Wonderland is pretty typical Burton fair, weird, wonderful and really quite dark. Really impressive cast, all doing a very good job (although I did wince a little at Barbara Windsor as the dormouse, why would you do that?). Johnny Depp and Helena Bonham Carter are old hands at Burton films and it shows, they look incredibly comfortable in their surroundings. Helena Bonham Carter is wonderful psychotic as the Queen of Hearts/Red Queen, with occasional flashes of Queenie out of Blackadder, but she's wonderful in the role and has been made to look quite freaky through it. Depp of course has been one of the main publicity calls of the film, and he was very good as the Mad Hatter ranging between comic craziness, terrifying madness and the occasional moment of heart breaking terror when he comes out of the madness long enough to realise that he is mad, he slides between this different emotions with consummate ease, and it's easy to see why he has been pushed to the fore for the publicity, this is a starring role. Matt Lucas does a wonderful turn as Tweedledum and Tweedledee, arguing with himself all along and I personally have to give kudos to Anne Hathaway. I haven't seen much publicity around her role as the White Queen but I have to say that I thought she was brilliant, she has these wonderful 'airy fairy' affectations that she puts on as the public face of the white queen, but as soon as there's no one looking she pick up her skirts and runs. As for Mia Wasikowska as Alice, I feel a bit guilty, as I don't really know what to say about her. She does hold the piece together as the one that the action revolves around, and she gives a good performance in this role, but she pales into significance when placed next to the larger than life characters around her. That said, she has some wonderful scenes with Depp as the Mad Hatter who has the decency to not upstage her in some of his more 'emotional' scenes where she comforts him in the realisation of his madness.
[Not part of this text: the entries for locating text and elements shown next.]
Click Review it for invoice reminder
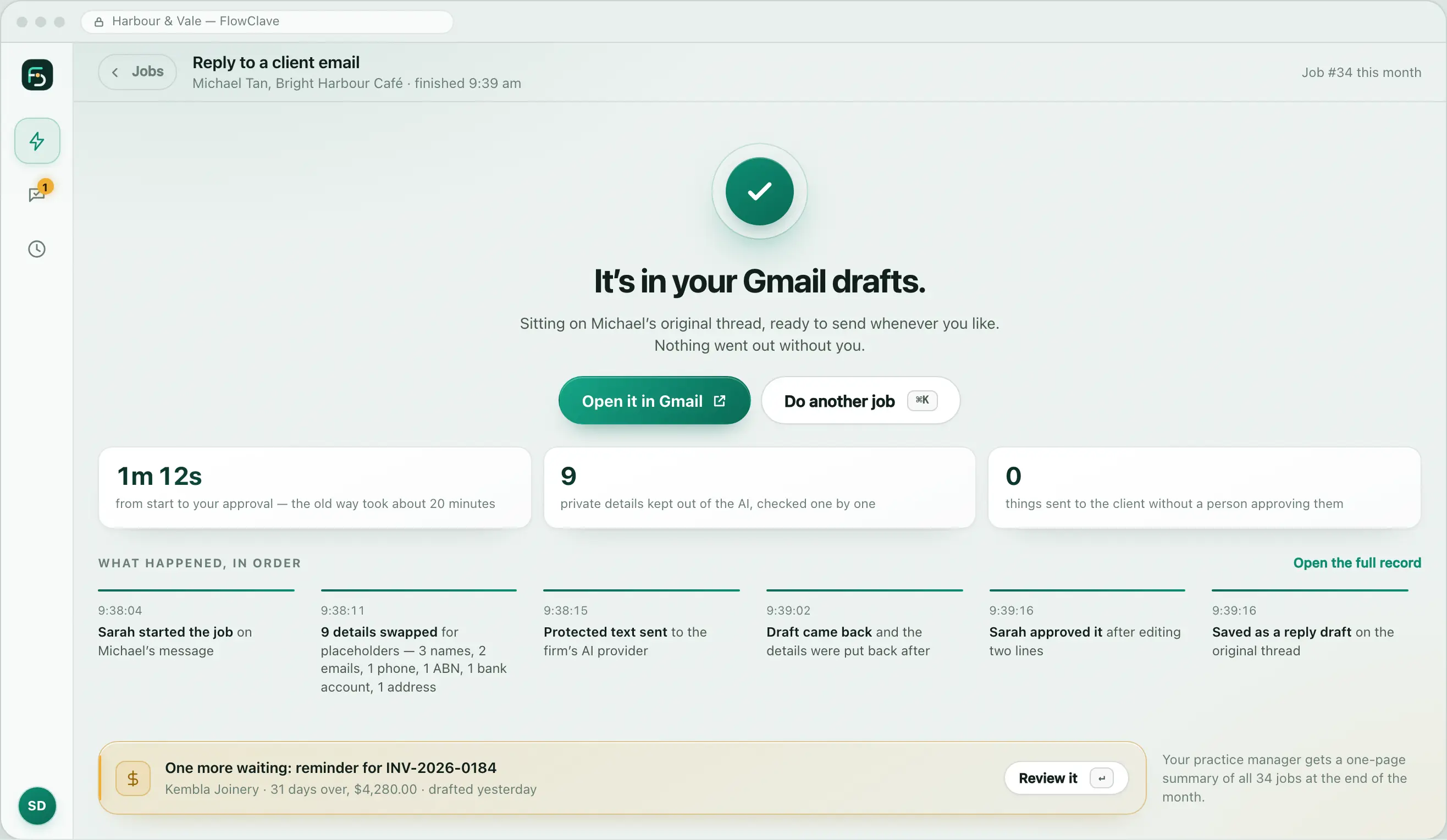1447x840 pixels. (1065, 778)
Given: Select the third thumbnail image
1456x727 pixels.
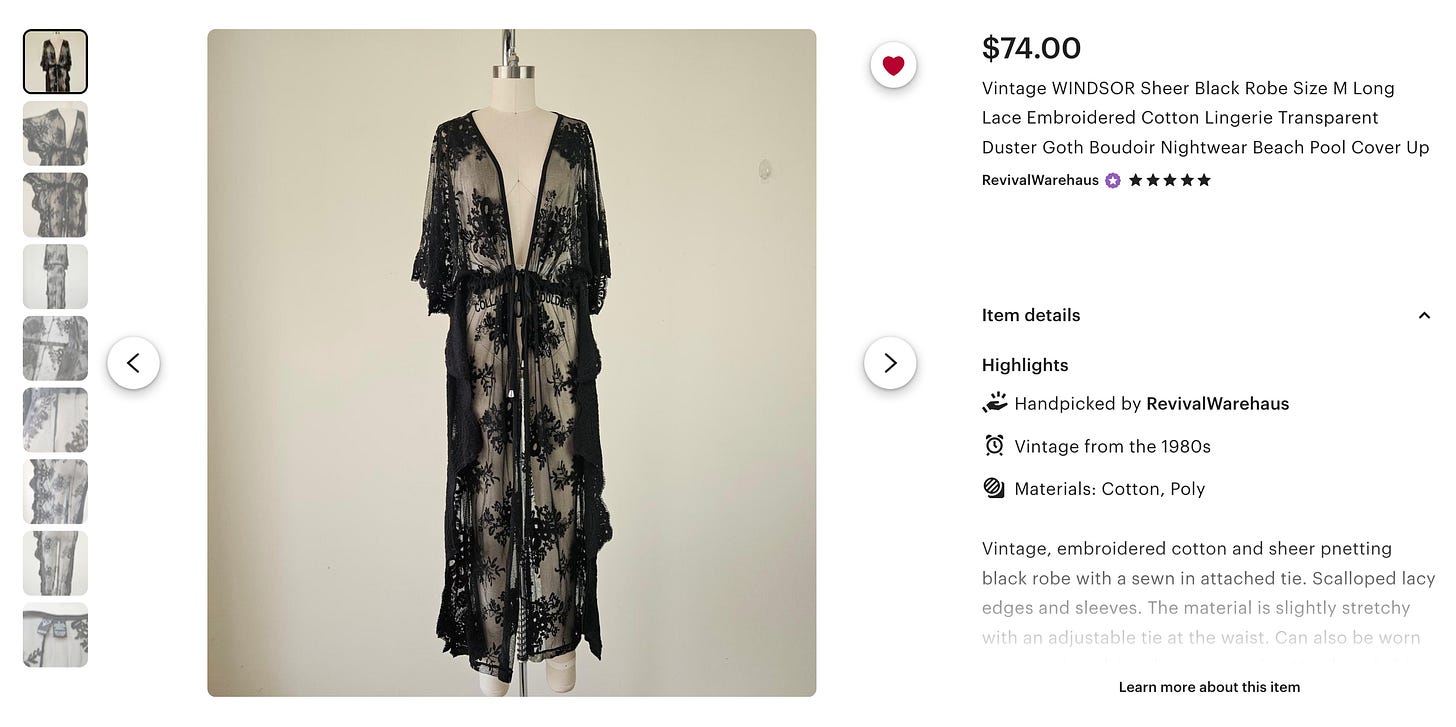Looking at the screenshot, I should [x=55, y=205].
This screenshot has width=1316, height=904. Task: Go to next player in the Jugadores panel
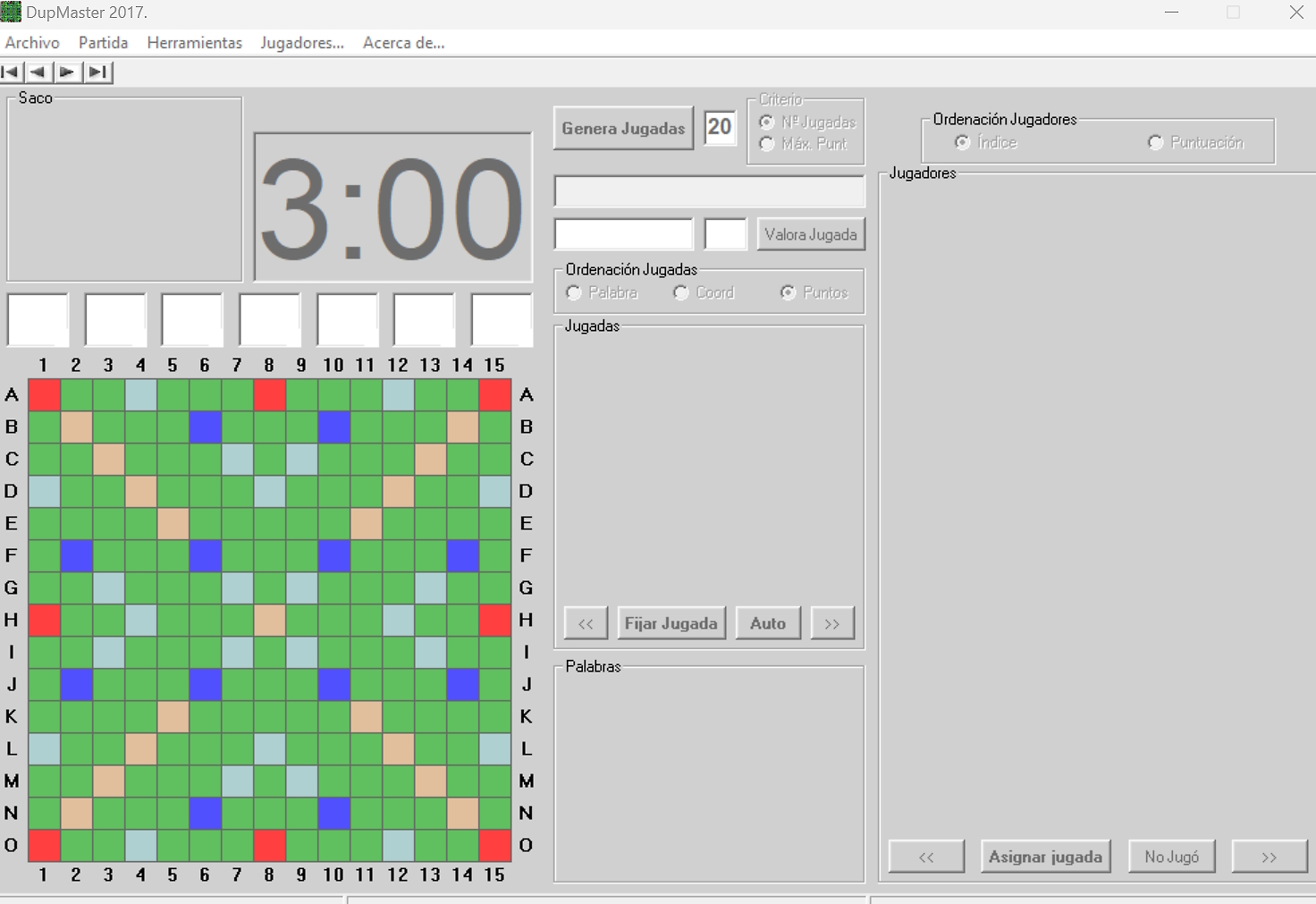click(1269, 857)
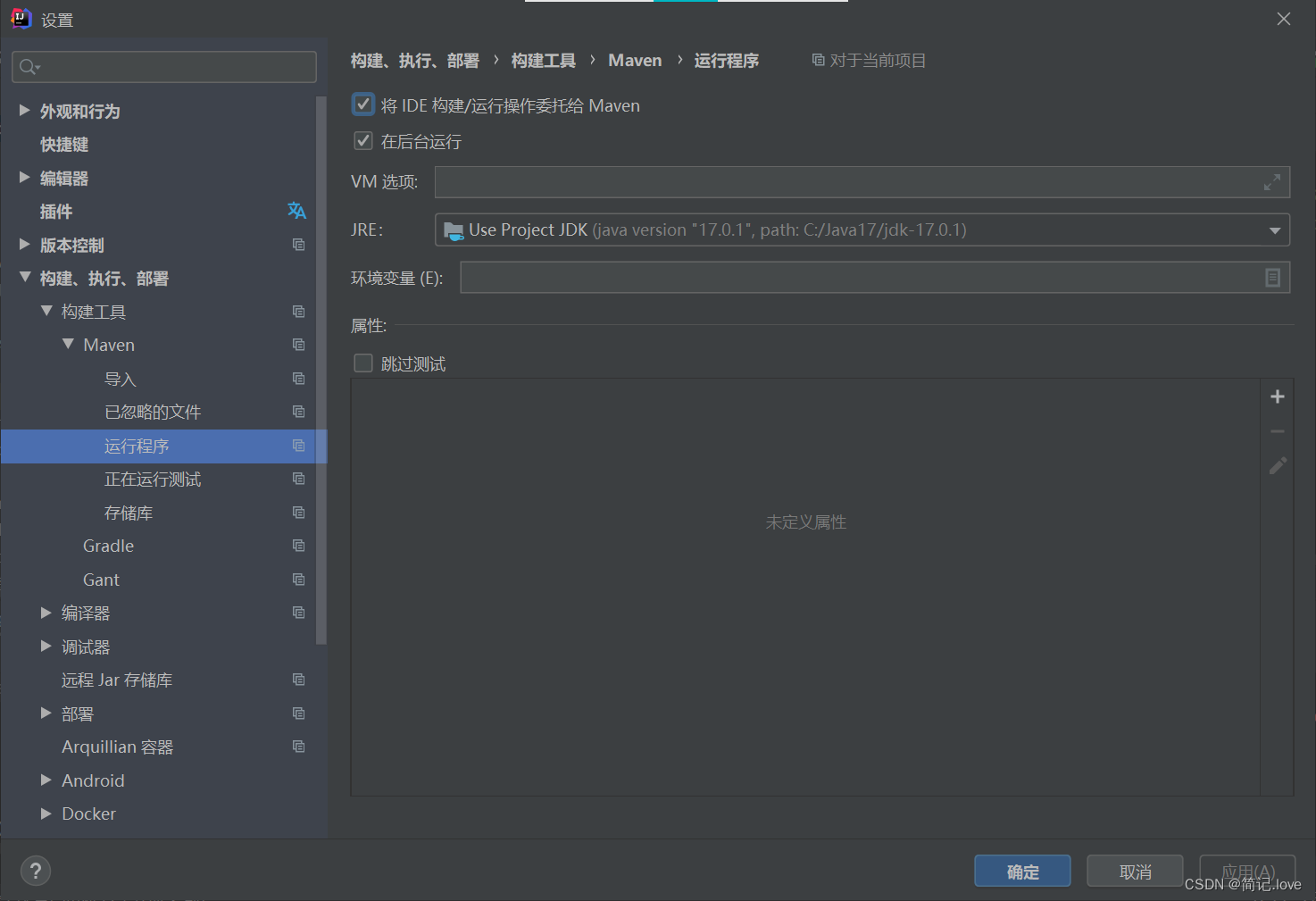The image size is (1316, 901).
Task: Click the 确定 button
Action: [x=1022, y=871]
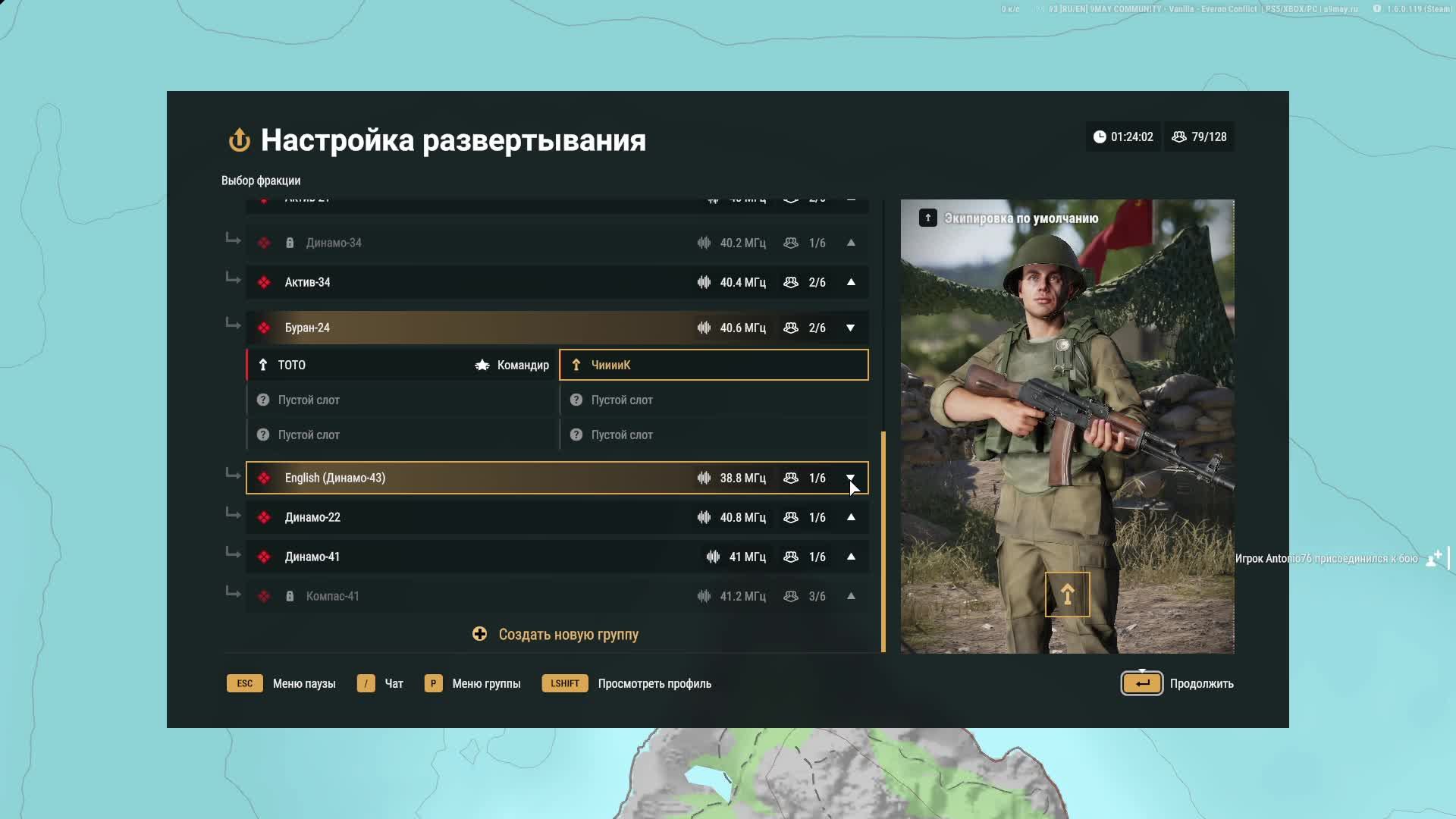1456x819 pixels.
Task: Click the Enter key icon to continue
Action: [x=1142, y=683]
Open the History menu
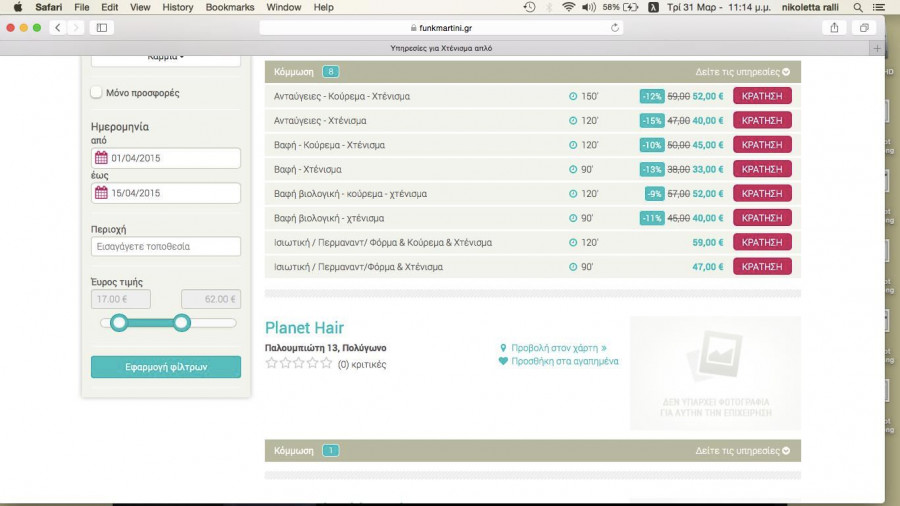 click(x=177, y=7)
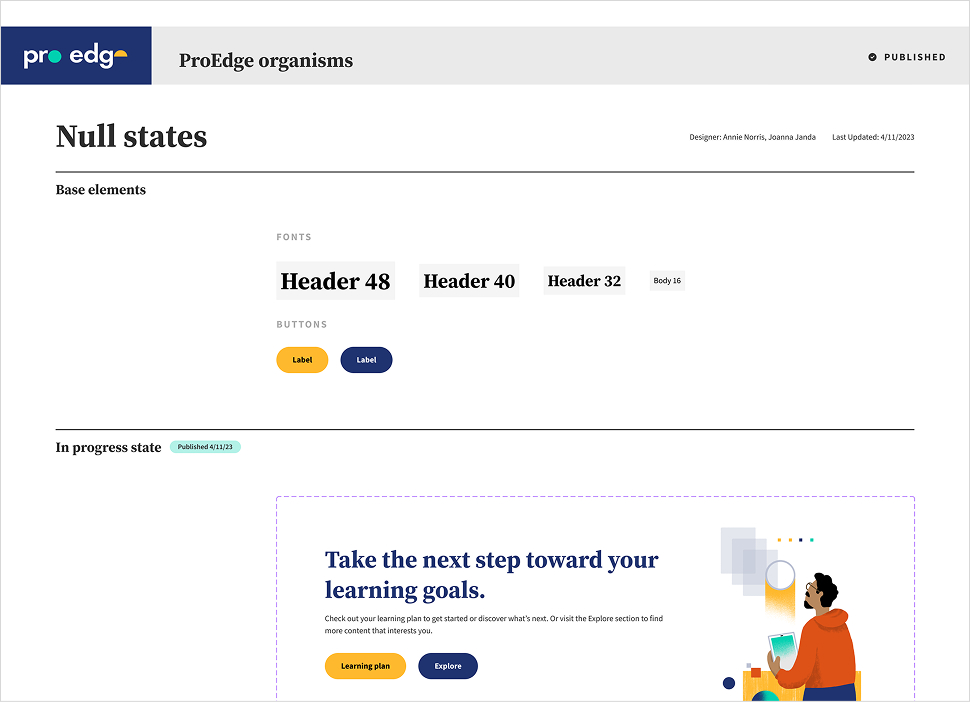Click the yellow Label button
Image resolution: width=970 pixels, height=702 pixels.
(x=302, y=360)
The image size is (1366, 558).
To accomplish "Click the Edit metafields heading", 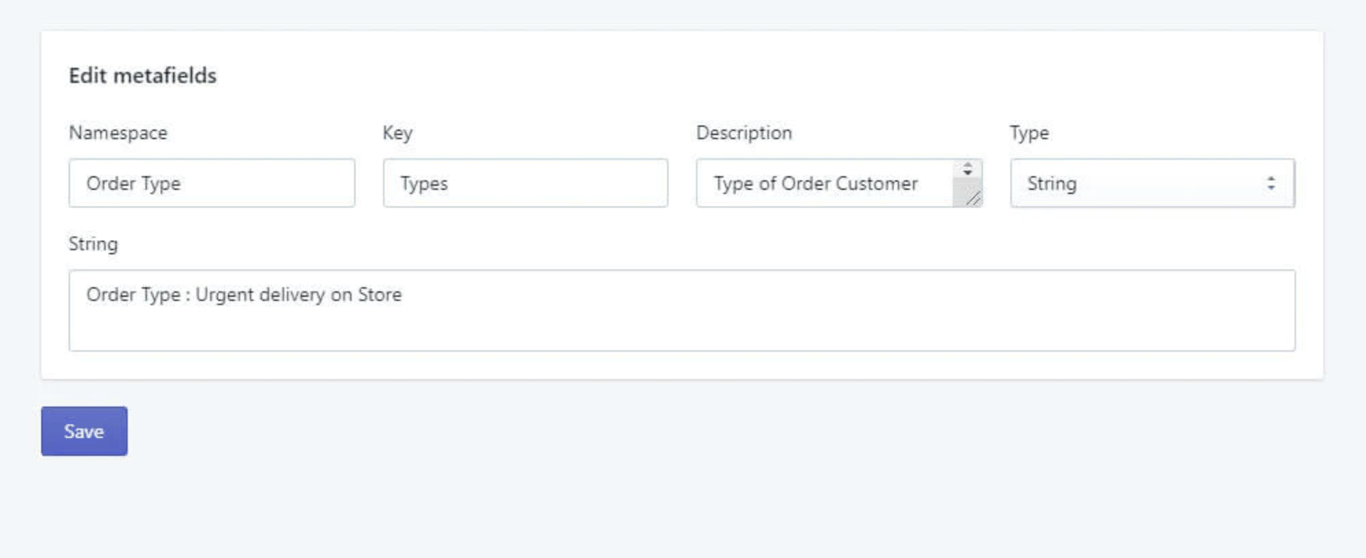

All in all I did really enjoy it, and have gone around telling people that they should go and see it, and I will be getting it on dvd when it comes out, as I would like to own it, even without the magic 3D effects. It's a cast list that just roles on and on, and I can't mention all, although everyone does give a sterling effort (again, I'm possibly questioning Barbara Windsor a little bit, but apart from that). But I can only finish this review as I've been saying to the girls I share an office with, it's really good, you should go and see it!